In recent years, the engineering education community is
showing increasing interest in project-based learning
approaches. This trend is illustrated by the large and
continuously expanding body of related educational
literature as summarized below.
The roots of project-based education were traced by
Brown and Brown [2] back to the early 1980s. Felder [3, 4]
and his co-workers developed an Index of Learning Styles
that can be used to categorize the various dimensions of
learning. While the traditional lecture-based teaching
approach is well known to address only certain learning
styles, the use of design projects provides the student with a
broad context to the material presented in the lectures. With
PBL, students are encouraged to assume responsibility for
their learning experience and to shift from passive to more
active learning patterns. This is likely to improve the
knowledge retention as well as the ability to integrate
material from different courses. Woods et al. [5]

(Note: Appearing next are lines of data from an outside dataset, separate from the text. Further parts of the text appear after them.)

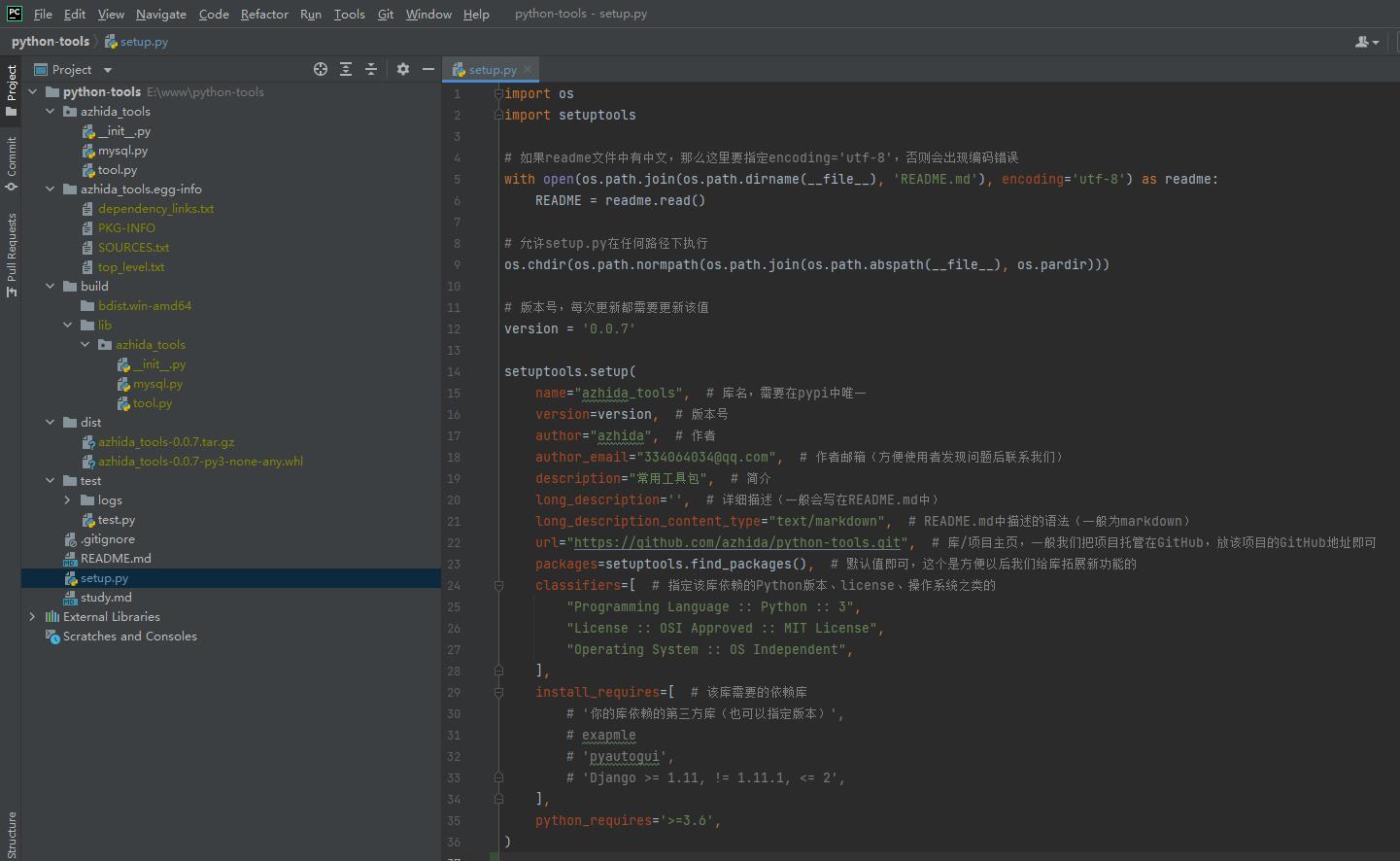The width and height of the screenshot is (1400, 861).
Task: Hide the Project tool window with minus icon
Action: tap(428, 69)
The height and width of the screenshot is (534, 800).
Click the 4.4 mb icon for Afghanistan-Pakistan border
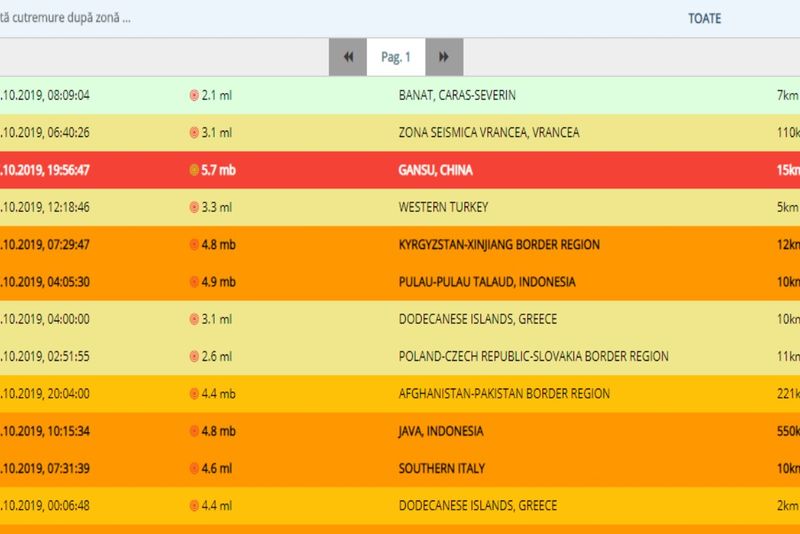194,394
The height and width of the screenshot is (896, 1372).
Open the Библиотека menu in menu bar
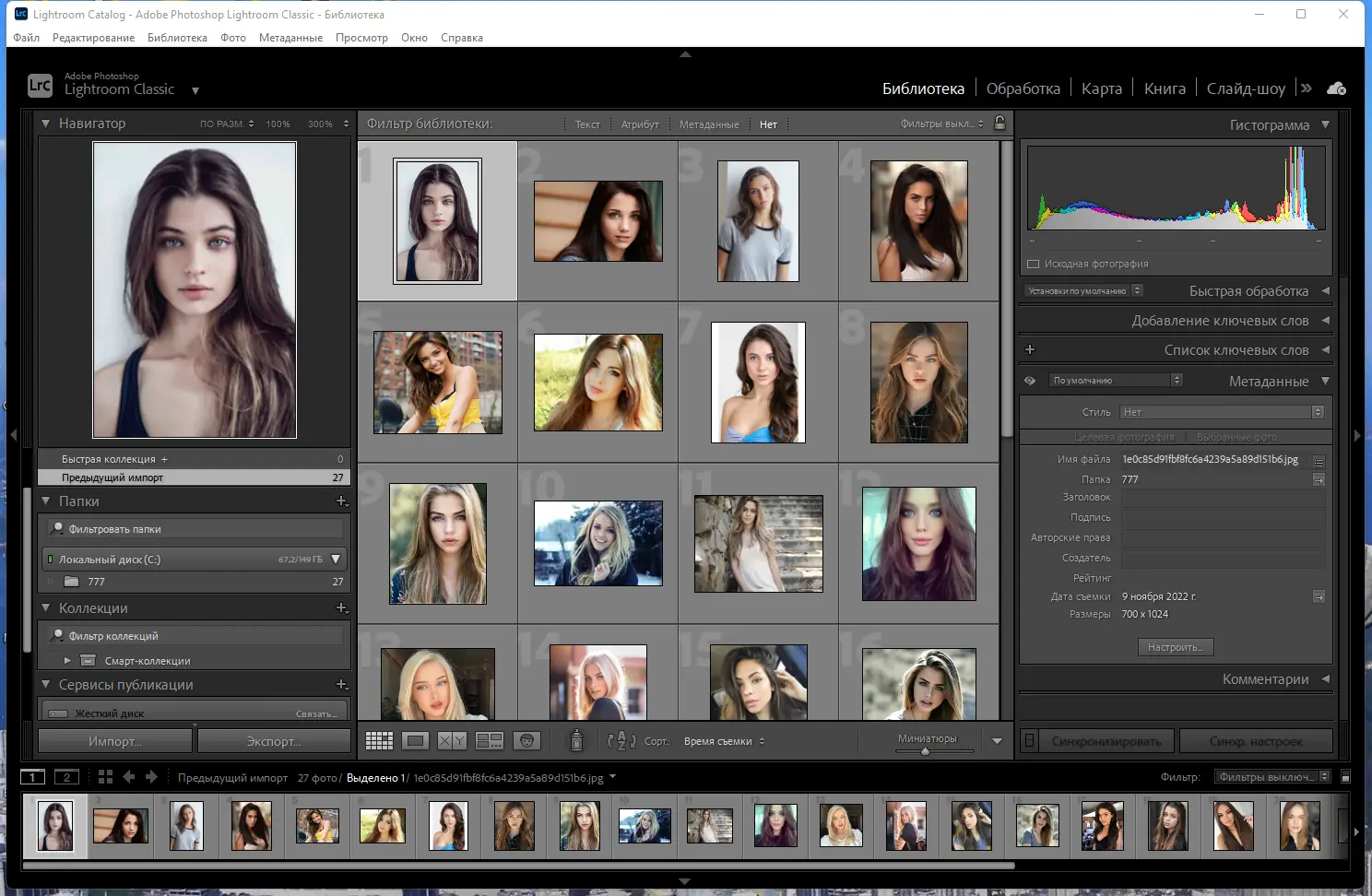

demonstrated the benefits of project-based learning by
comparing the problem-based and the lecture-based learning
environments through analysis of data obtained from two
questionnaires of the same students exposed to both
environments.
Implementation of project-based instruction into a
freshman engineering technology course was presented by
Rubino [6]. Genalo [7] discussed the application of a
project-based approach for teaching design of experiments in
the framework of a materials science course. Haik [8]
reported the development of an engineering mechanics
course based on a term project that also involved building
the designed product. McCreanor [9] adopted a project-
based format in a hydraulics course and implemented a just
in time teaching mode that kept the students focused on why
they were learning a certain topic.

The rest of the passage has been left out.